Fondamentali per raggiungere gli obiettivi Ue di decarbonizzazione nel 2050, i furgoni elettrici devono ancora percorrere un po’ di strada prima di dare il loro contributo. Eppure le possibilità non mancherebbero, soprattutto dando un’occhiata ai costi di gestione, già inferiori rispetto a quelli delle controparti a diesel. Almeno in Italia.

Ne è sicura l’associazione ambientalista Transport & Environment (T&E), che ha chiesto a Dataforce di realizzare uno studio sul total cost of ownership (Tco) nei sei Paesi europei che rappresentano il 76% delle vendite di e-van. Oltre al nostro, ci sono Francia, Germania, Polonia, Spagna e Regno Unito. I risultati dalle nostre parti? Eccoli.

Fino al 20% in meno

Un furgone elettrico medio, stando al report, costa complessivamente il 20% in meno al chilometro di uno a gasolio. E non è un caso che il dipartimento dell’Energia degli Stati Uniti stimi la parità dei prezzi a listino entro il 2030.

I risultati dello studio

Nelle pagine dell’analisi, è presente poi un sondaggio svolto tra 128 italiani, fra aziende e privati, che dimostra come il mercato della Penisola sarebbe già pronto al passaggio alle zero emissioni.

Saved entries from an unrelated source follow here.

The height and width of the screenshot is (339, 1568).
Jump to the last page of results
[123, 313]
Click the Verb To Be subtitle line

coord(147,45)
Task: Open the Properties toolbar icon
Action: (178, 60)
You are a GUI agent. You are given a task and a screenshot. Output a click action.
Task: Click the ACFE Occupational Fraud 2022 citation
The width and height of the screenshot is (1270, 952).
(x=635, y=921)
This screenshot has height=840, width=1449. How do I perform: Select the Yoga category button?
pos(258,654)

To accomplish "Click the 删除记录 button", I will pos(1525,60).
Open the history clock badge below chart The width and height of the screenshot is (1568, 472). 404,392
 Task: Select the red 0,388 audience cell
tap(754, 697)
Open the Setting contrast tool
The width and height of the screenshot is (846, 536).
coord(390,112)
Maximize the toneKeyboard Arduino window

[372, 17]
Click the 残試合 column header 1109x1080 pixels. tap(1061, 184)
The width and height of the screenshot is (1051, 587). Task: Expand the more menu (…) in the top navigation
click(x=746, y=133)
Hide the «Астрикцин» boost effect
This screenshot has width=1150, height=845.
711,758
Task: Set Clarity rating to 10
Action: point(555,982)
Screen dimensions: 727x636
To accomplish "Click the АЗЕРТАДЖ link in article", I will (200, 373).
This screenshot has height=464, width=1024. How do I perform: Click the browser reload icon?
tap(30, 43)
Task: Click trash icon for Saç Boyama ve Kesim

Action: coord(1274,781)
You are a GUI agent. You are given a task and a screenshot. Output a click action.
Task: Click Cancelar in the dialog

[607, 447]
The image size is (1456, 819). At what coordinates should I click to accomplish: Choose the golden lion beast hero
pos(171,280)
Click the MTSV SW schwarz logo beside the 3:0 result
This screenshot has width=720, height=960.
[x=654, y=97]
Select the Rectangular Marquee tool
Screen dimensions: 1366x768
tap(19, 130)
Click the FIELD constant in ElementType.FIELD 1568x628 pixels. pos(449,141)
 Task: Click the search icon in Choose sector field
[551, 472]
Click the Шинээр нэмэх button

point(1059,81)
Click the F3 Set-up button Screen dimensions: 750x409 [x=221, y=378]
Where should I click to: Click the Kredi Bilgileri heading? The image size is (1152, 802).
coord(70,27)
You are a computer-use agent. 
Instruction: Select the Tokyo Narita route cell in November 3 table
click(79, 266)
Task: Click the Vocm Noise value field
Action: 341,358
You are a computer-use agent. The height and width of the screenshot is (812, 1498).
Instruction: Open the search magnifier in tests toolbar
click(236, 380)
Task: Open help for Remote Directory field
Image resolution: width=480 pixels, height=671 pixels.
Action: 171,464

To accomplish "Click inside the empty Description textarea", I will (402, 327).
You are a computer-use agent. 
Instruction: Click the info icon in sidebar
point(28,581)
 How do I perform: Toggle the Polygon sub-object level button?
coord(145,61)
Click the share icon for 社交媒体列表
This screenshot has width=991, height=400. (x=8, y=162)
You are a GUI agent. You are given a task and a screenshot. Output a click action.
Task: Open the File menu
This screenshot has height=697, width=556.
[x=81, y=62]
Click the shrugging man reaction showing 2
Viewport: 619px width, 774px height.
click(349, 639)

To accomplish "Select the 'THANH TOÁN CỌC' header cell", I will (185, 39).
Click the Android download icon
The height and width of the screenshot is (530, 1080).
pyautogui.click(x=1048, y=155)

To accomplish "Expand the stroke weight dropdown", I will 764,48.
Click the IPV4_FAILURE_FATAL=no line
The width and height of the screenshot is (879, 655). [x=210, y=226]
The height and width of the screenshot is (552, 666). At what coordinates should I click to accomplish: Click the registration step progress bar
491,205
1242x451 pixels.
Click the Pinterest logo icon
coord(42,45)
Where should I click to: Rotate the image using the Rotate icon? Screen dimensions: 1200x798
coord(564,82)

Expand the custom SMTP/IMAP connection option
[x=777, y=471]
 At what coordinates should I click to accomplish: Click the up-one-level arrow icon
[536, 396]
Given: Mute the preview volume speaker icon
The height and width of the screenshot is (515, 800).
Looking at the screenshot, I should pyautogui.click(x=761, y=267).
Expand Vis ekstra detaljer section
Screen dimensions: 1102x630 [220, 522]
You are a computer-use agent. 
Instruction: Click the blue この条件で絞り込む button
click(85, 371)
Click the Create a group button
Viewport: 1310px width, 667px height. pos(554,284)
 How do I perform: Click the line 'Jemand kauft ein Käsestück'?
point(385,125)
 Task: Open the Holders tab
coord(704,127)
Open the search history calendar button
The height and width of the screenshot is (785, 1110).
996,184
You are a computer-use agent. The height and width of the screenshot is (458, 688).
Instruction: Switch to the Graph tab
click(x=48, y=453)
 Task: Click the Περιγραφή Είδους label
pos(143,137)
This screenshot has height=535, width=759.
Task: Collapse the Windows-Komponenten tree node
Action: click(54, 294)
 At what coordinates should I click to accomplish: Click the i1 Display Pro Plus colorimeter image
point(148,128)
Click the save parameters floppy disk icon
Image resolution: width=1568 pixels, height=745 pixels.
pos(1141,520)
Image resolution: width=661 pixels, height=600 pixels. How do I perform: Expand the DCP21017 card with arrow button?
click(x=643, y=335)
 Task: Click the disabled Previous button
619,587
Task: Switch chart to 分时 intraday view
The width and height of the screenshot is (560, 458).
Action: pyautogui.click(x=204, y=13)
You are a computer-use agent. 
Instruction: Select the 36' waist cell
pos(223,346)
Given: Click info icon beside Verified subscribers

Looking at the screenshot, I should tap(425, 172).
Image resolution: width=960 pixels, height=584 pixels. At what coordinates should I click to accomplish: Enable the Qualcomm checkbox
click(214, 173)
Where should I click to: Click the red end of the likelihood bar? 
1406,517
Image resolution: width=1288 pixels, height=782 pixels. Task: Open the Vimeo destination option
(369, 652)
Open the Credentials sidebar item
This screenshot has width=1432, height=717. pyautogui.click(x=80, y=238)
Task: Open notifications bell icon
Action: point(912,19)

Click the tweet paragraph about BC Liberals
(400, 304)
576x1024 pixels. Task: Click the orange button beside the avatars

Circa il 35% delle flotte è infatti già a batterie, mentre il 45% dei gestori prevede di acquistare un e-van nel 2022. È invece dell’11% la quota di intervistati che progetta di comprarne uno entro i prossimi 5 anni.

“Un furgone elettrico – commenta Carlo Tritto, policy officer di T&E – batte un modello diesel sui costi e gli acquirenti di furgoni lo sanno. Infatti, non è un caso che le vendite di tali veicoli continuano a crescere, anche a fronte della recente interruzione degli incentivi all’acquisto”.

Dando i numeri, gli e-van rappresentano in Italia una quota di mercato del 2%, in ritardo però rispetto al 5% delle auto elettriche. Leggermente più alto il market share in Europa, con una fetta che nel 2021 ha rappresentato il 3%.

Aumentare gli obiettivi

Di fronte a queste cifre, la domanda è: cosa frena la corsa di questi veicoli commerciali? L’associazione dà la sua risposta: offerta carente e target climatici europei troppo timidi. Gli standard proposti, secondo Transport & Environment, sono “troppo deboli”, perché lasciano “invariati gli obiettivi per il decennio in corso” e “non richiedono ai produttori di aumentare le vendite di furgoni elettrici oltre una quota del 10% prima della fine del decennio”.

T&E ha invece calcolato che facendo meglio si porterebbero “1 milione di furgoni elettrici in più sulle strade d’Europa entro cinque anni, per un risparmio di emissioni pari a 5,6 Mt di CO2 nel 2027 – equivalenti all’inquinamento annuale dell’intera flotta di furgoni spagnoli”. Ma non solo:

“Norme più severe ridurrebbero anche il consumo annuale di petrolio dei furgoni europei del 7% nel 2027, un passo importante per porre fine alla dipendenza dalle importazioni di fonti fossili russe. In aggiunta, obiettivi più ambiziosi farebbero risparmiare alle imprese europee 13,1 miliardi di euro nel periodo 2025-2030 grazie ai minori costi di gestione dei furgoni elettrici”.

Lo ribadisce anche Tritto: “I furgoni elettrici permettono di ridurre la nostra dipendenza dal petrolio e di far risparmiare miliardi di euro alle imprese europee già durante questo decennio. Ma per far accadere questo, i volumi di vendita devono salire considerevolmente. Ora sta agli Stati membri e agli eurodeputati aumentare l’ambiziosità degli obiettivi di CO2 dei furgoni nuovi ed assicurare che molti più furgoni elettrici siano venduti sul mercato”.

I benefici secondo T&E

Appello all’Europa

Per questi motivi, l’associazione chiede a Bruxelles di aumentare gli standard sulle emissioni per i nuovi e-van, con un taglio del 25% nel 2025, del 45% nel 2027 e dell’80% nel 2030. T&E chiude ricordando che c’è tempo fino all’estate per decidere.